March is the month the Senecas call "Moon of the Maple." Sap surges from roots to branches of maple trees in Allegany State Park's sugarbush.

Wayne Robbins and Judy Thaler of Nature Ed-ventures, an organization that sponsors educational programs on environment and cultural history, invited us on a tour of maple sugaring through the ages. Afterward, there is a pancake breakfast.

The tour is part of Nature Ed-ventures programs that are held throughout March to teach about the centuries-old tradition of maple sugaring.

Warm days have melted most of the snow in the woods, but cold nights have left granular icy patches. Alternating freezing nights and warm days are unique to the climate of northeastern United States and nearby Canada and is essential to the production of sufficient sweet sap to make maple syrup.

We take part in the "Maple Magic" tour, which takes participants through Allegany State Park on a historical tour of maple sugaring that includes costumed interpreters and a visit to the sugar house.

Robbins, our guide, is dressed in a 19th century plug hat, plaid wool shirt and gum boots. "One of these trees growing in Asia will not make enough sap for syrup," he says. "Bring it here and it will. This is the only place in the world that makes maple syrup."

He leads us single file into the woods on a trail depicting 400 years of maple sugaring. We meet our first enactor, a 17th century Seneca sugar maker. "This young man," Robbins says, "was an orphaned white boy raised by a Seneca family."

He is dressed in a green woolen coat made from a Hudson Bay blanket. On his head is a cap with a single eagle feather, Seneca style. He tends a fire. Nearby, wooden snowshoes lean against a tree and a trade ax is imbedded in a log.

Robbins shows us the "V"-cut the Indians made in the bark of a maple and the hollow sumac spigot used to lead sap out of the "V." It dripped into a dish gouged out of a log or into a birch bark container. "Each family member would have a thousand containers," Robbins says.

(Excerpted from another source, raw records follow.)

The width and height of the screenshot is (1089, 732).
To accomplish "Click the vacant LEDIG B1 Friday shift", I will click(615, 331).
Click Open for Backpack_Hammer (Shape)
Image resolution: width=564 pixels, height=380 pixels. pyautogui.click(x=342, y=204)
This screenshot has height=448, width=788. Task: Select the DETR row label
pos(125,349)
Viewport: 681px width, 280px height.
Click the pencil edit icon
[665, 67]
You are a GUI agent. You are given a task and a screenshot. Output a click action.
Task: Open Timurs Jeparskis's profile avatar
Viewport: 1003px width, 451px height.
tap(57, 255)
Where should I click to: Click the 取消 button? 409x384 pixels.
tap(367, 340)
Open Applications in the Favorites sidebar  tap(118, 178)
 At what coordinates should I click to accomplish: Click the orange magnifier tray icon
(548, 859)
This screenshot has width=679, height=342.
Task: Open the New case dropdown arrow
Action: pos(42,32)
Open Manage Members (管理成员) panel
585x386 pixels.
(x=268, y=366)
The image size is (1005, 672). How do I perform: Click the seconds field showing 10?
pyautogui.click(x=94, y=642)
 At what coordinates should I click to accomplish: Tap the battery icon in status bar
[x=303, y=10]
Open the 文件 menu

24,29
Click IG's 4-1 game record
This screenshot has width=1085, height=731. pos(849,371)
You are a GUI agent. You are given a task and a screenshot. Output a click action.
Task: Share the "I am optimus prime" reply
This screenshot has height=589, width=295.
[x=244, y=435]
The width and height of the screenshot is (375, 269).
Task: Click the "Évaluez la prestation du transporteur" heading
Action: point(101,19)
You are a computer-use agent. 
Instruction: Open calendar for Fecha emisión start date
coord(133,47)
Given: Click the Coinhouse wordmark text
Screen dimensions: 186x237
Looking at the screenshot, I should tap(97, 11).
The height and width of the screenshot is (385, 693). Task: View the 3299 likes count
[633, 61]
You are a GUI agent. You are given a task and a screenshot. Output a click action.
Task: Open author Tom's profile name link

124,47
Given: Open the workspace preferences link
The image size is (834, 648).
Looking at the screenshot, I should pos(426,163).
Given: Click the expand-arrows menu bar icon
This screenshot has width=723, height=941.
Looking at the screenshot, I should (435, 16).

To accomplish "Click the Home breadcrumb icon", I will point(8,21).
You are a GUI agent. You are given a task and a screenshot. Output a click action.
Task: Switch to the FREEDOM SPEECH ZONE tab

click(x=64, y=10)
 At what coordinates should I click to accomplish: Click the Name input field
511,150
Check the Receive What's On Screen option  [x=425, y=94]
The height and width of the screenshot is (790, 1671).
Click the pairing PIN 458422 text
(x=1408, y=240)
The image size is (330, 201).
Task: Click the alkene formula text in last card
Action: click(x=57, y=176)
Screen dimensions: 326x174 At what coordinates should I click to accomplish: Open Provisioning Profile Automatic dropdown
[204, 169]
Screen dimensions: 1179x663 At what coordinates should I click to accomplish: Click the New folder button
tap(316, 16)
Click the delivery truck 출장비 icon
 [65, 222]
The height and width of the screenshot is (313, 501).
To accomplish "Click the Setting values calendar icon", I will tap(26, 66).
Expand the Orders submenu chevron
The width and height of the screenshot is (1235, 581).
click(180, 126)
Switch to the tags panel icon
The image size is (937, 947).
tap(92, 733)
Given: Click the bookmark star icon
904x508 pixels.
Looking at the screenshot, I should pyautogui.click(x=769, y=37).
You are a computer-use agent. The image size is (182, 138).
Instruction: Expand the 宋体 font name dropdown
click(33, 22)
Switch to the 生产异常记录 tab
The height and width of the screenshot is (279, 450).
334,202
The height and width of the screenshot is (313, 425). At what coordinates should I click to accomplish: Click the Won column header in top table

A large wooden vessel constructed like a dugout canoe stands by the fire. It is full of sap for boiling. The Seneca sugar maker uses two sticks to lift red hot rocks from the fire into the vessel. They set up a bubbling, hissing roll in the sap.

"Mostly women did the sugaring. The men would be off hunting, but they'd want to hang around for some of the good times. For fun they poured syrup on snow to carmelize, making a tasty chew," Robbins says.

"The Indians did not have containers for long-term storage of syrup so they boiled it down into sugar. They ate sugar straight, as well as cooked with all kinds of food: venison, fish, beans, corn, squash," he explained. "They carved out wooden molds in animal shapes and poured melted sugar into them. If you visited at their house you'd be offered one of these for a snack."

Robbins turns to his Seneca friend and asks for some of the contents of his leather traveling pouch. He shows us the parched corn and chunks of maple sugar. "These would sustain an Indian on a long journey," he says.

The next stop is up the slope to an 18th century European settlers camp.

"During the Revolution the Senecas fought on the side of the British," Robbins explains. "Washington sent Gen. Sullivan into Seneca territory and drove them back to Fort Niagara. The Senecas had large cornfields, apple, pear and peach orchards, storehouses of corn and lived in log cabins. Sullivan and his men laid waste to it all. The Senecas call that 'the winter of starvation.' After the war, the new United States government rewarded its soldiers with grants of land here."

Our next set of enactors are a Revolutionary War veteran and his wife. Grace Christy, the park naturalist, wears a white bonnet and a green great cloak as she stands in front of a tent not far from an iron cauldron boiling sap over a fire.

Robbins points out the settlers' wooden sap-collecting buckets hung from metal spiels. "Hanging buckets on trees keeps them from getting kicked over or leaves and dirt blowing into them. Settlers found cutting into trees killed a lot of them, so they used augers to drill holes and then insert hollow metal spiels into the tree. Spiel is the New Englander's nasally way of pronouncing the word spill, the common English term for any hollow tap into a container," he explained.

"Grace, show the folks how you collect buckets," he said. She dons a wooden yoke and hooks buckets from either end to show us this 17th century labor-saving device. Then she showed her barrel mounted on a hand-drawn wooden sled.

"Maple sugar was an important trade commodity for both the Indians and settlers," Robbins said. "After a time, the U.S. government removed tariffs, and cane sugar from the West Indies became plentiful and cheap. But there was still a market for the syrup with its delicious flavor.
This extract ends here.